*** Exercise input Section Begins ***
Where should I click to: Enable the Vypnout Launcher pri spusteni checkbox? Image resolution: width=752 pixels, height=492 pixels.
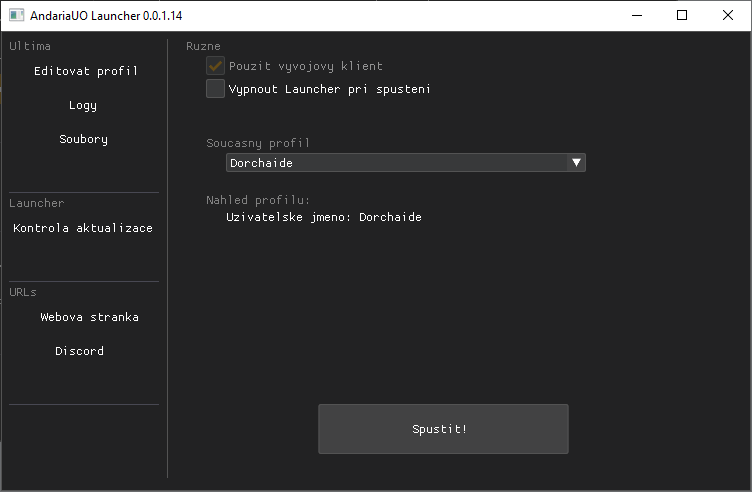pos(215,89)
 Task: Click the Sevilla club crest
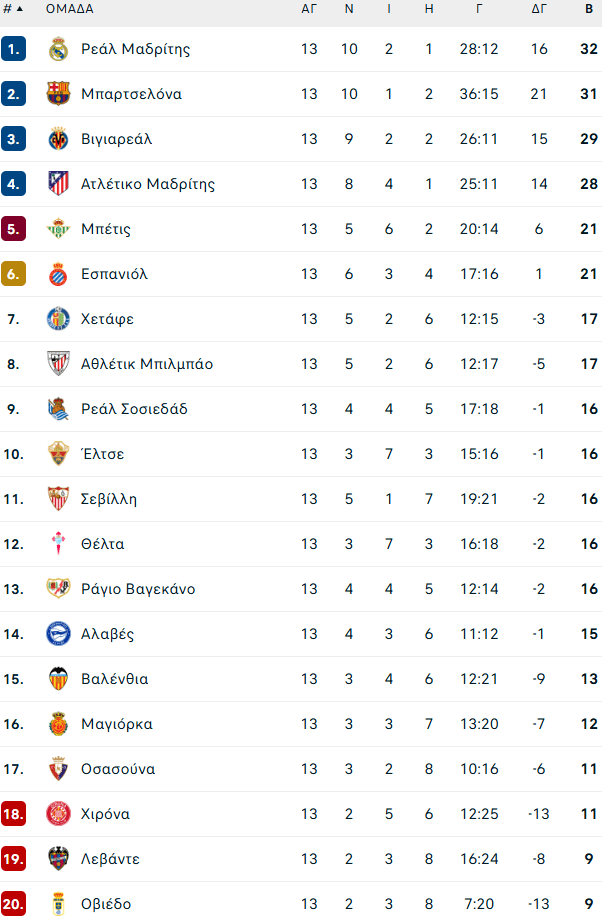[58, 498]
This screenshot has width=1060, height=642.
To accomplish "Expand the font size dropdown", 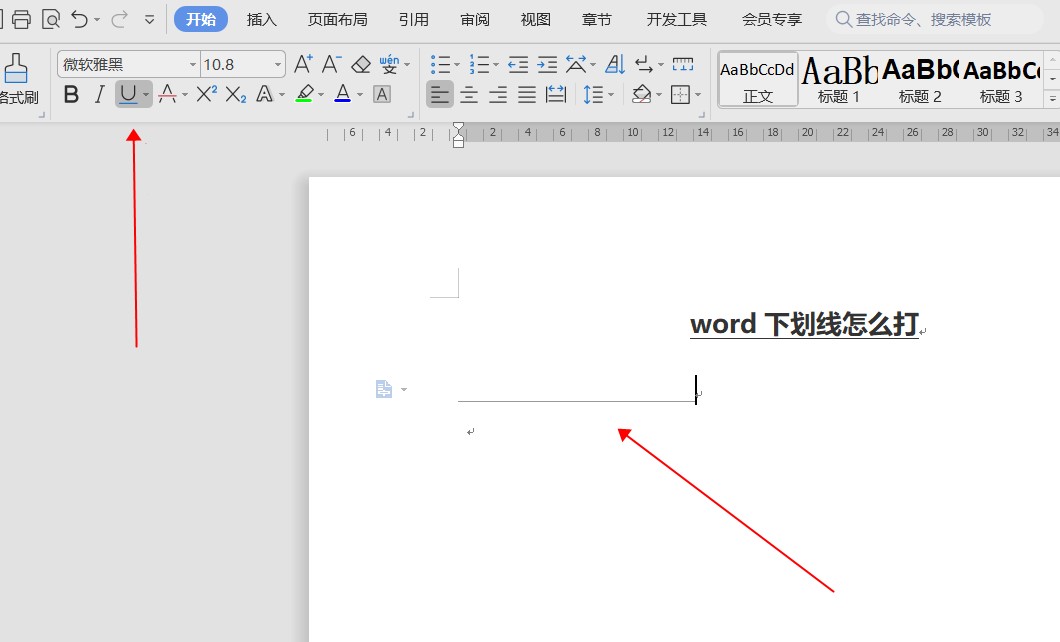I will coord(277,65).
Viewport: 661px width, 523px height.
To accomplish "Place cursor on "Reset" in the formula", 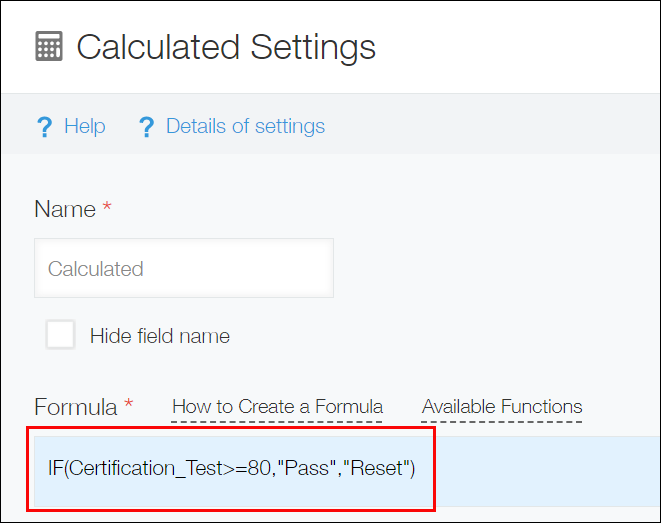I will [380, 468].
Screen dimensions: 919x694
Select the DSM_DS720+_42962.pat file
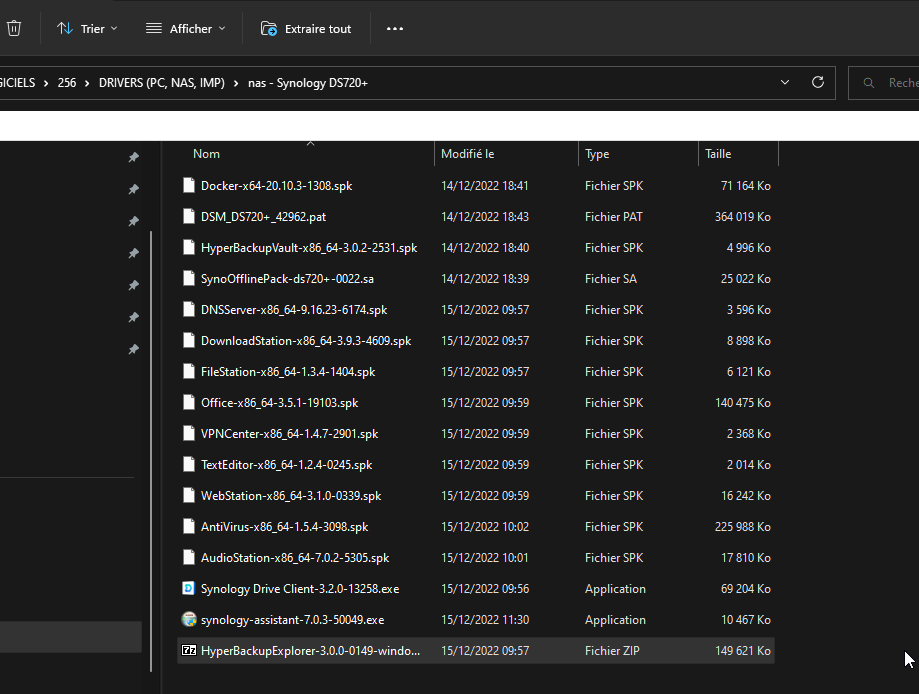(263, 217)
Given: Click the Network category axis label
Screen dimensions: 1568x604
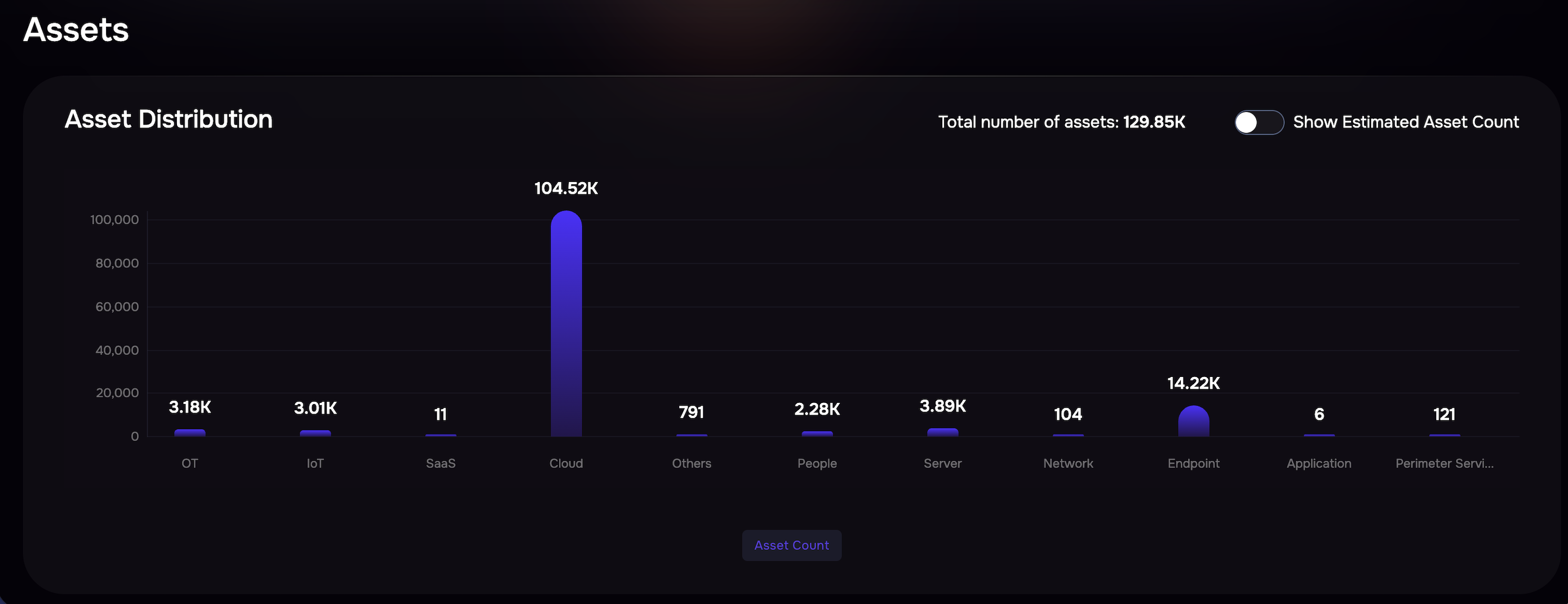Looking at the screenshot, I should pyautogui.click(x=1068, y=464).
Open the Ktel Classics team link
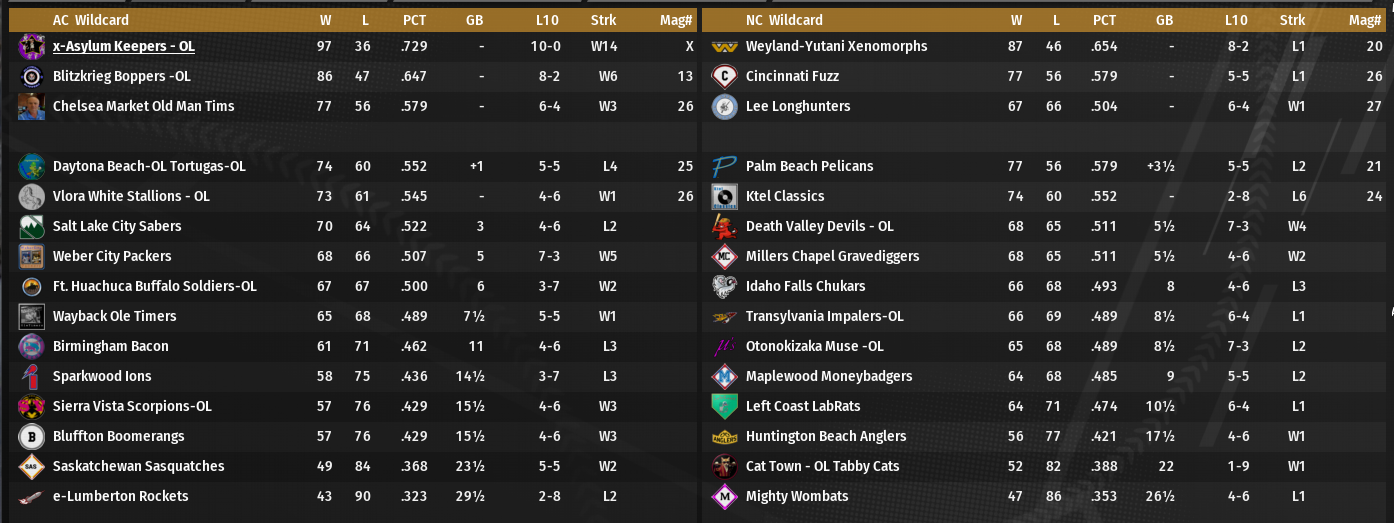Screen dimensions: 1394x523 (785, 197)
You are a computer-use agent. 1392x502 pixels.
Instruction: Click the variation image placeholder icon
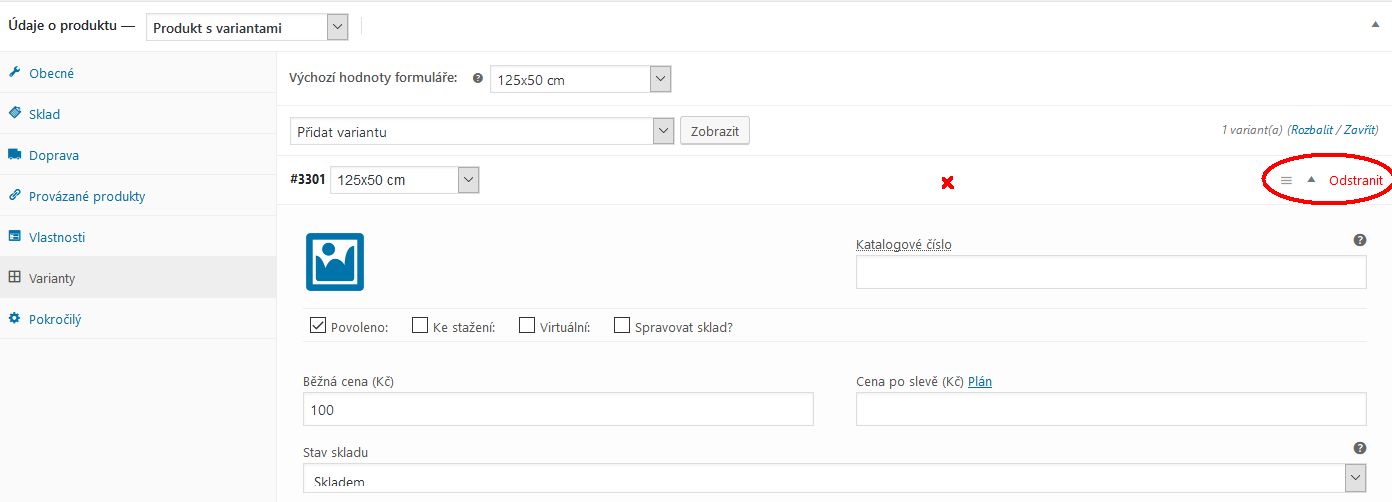pos(334,262)
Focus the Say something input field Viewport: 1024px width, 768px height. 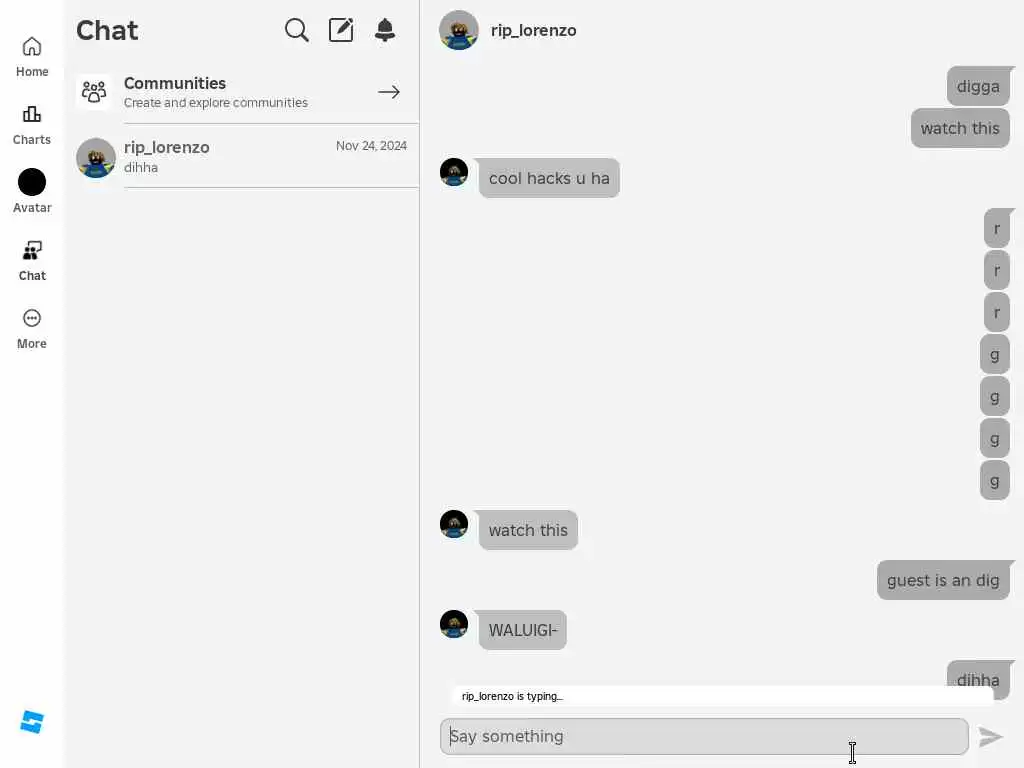(x=704, y=737)
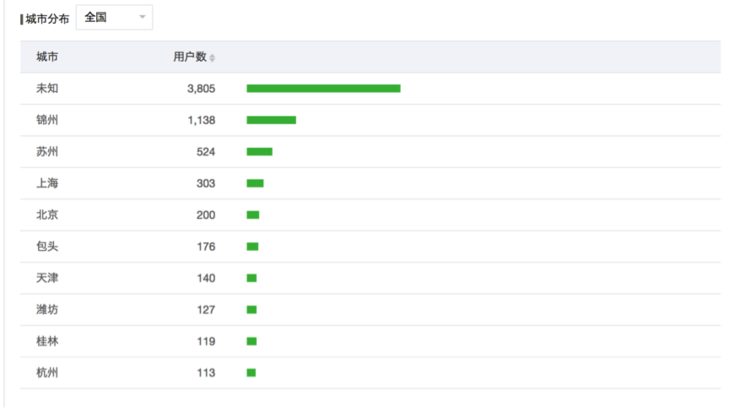This screenshot has height=408, width=730.
Task: Sort by 用户数 using the sort arrows icon
Action: point(212,58)
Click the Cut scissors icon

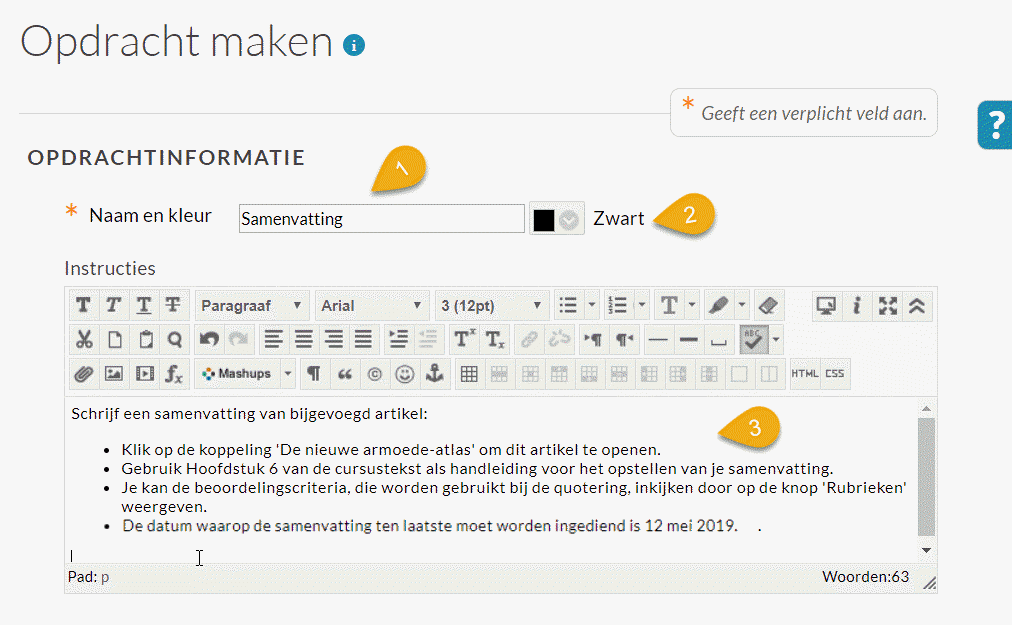pos(84,340)
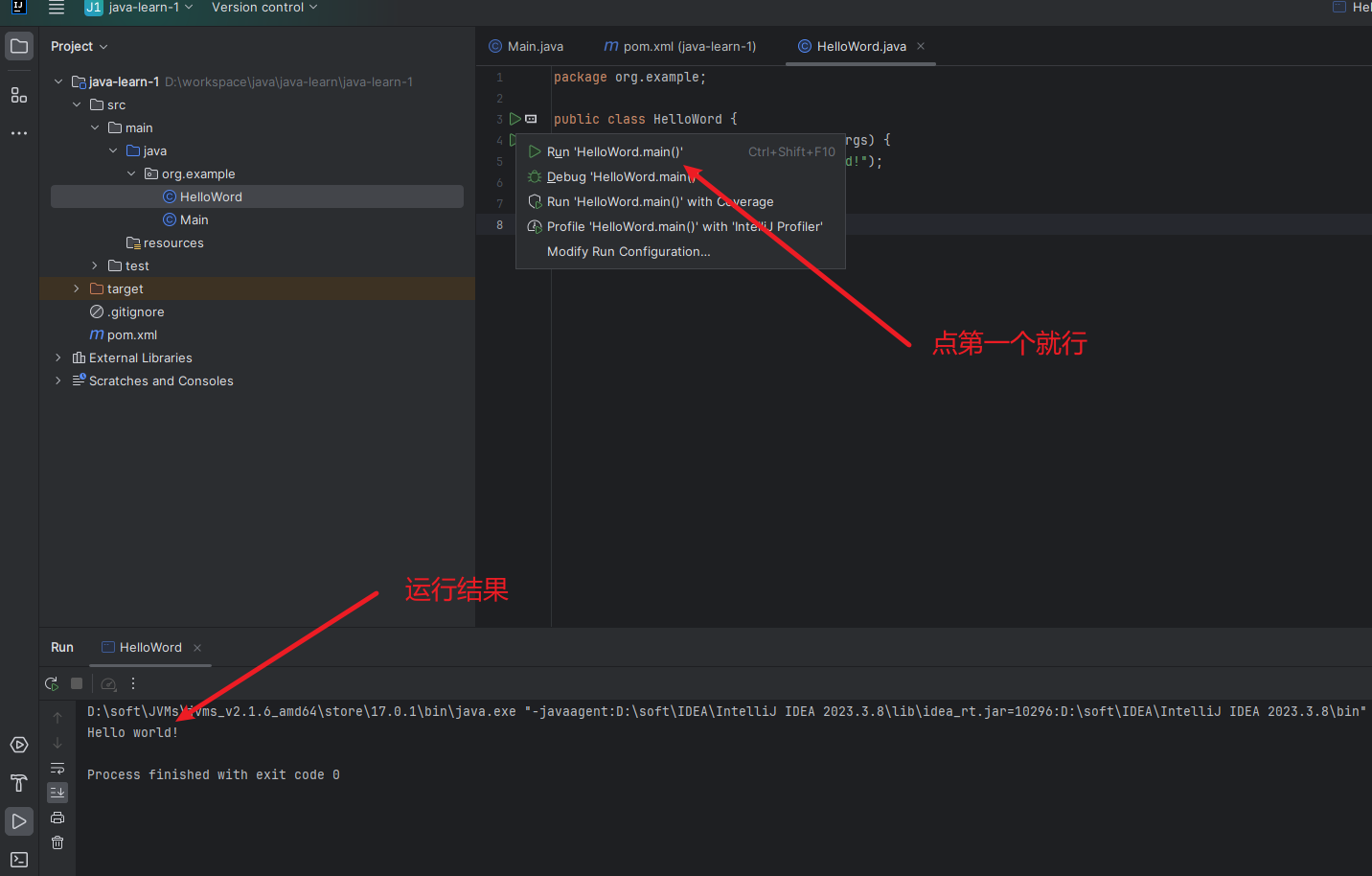
Task: Toggle scroll to end in console
Action: coord(57,793)
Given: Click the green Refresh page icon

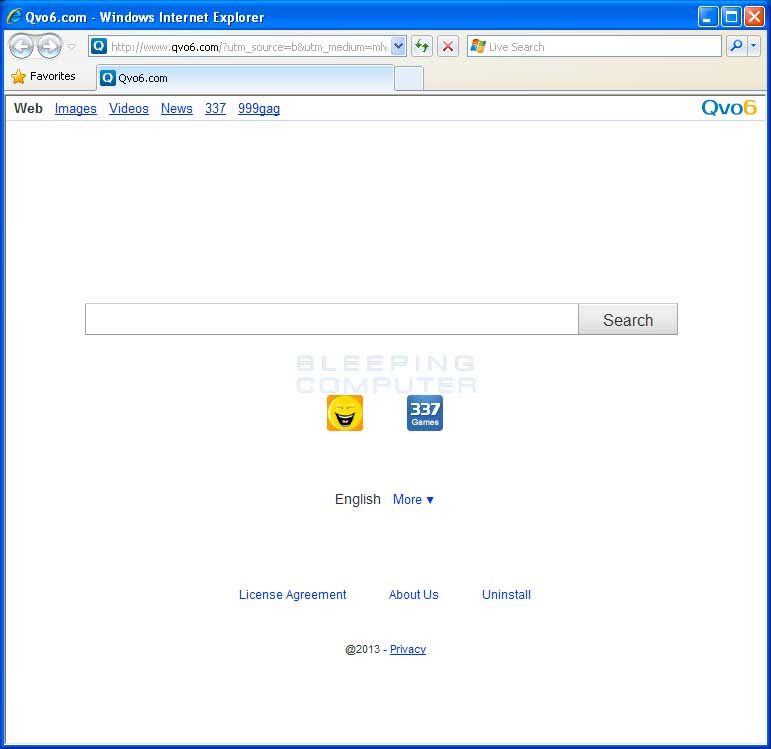Looking at the screenshot, I should coord(422,46).
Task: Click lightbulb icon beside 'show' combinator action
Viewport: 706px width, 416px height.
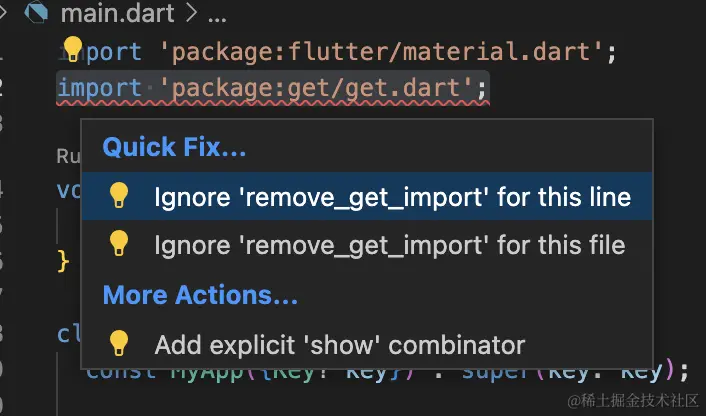Action: tap(119, 344)
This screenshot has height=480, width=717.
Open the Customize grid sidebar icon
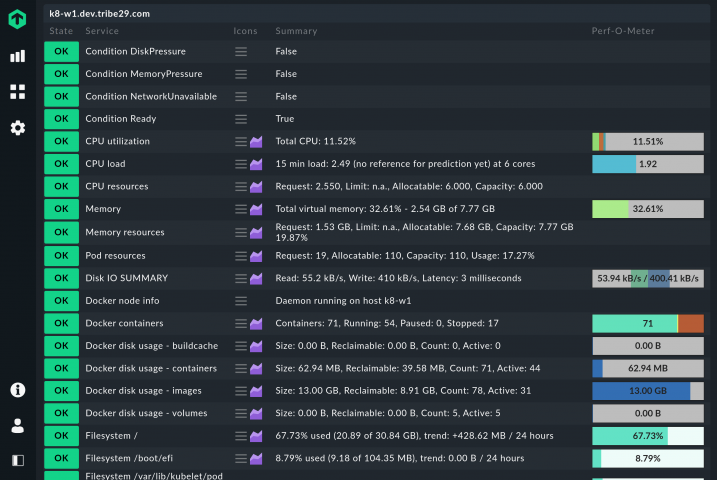17,91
*** Exercise input Section Ends ***
Restate word for word the lines beginning with the one that contains "Viewport: 706px width, 416px height." and ending with the last line of the listing; pictures stay out.

• _Answer space_
Viewport: 706px width, 416px height.
Action: tap(119, 344)
This screenshot has height=480, width=717.
Open the Customize grid sidebar icon
17,91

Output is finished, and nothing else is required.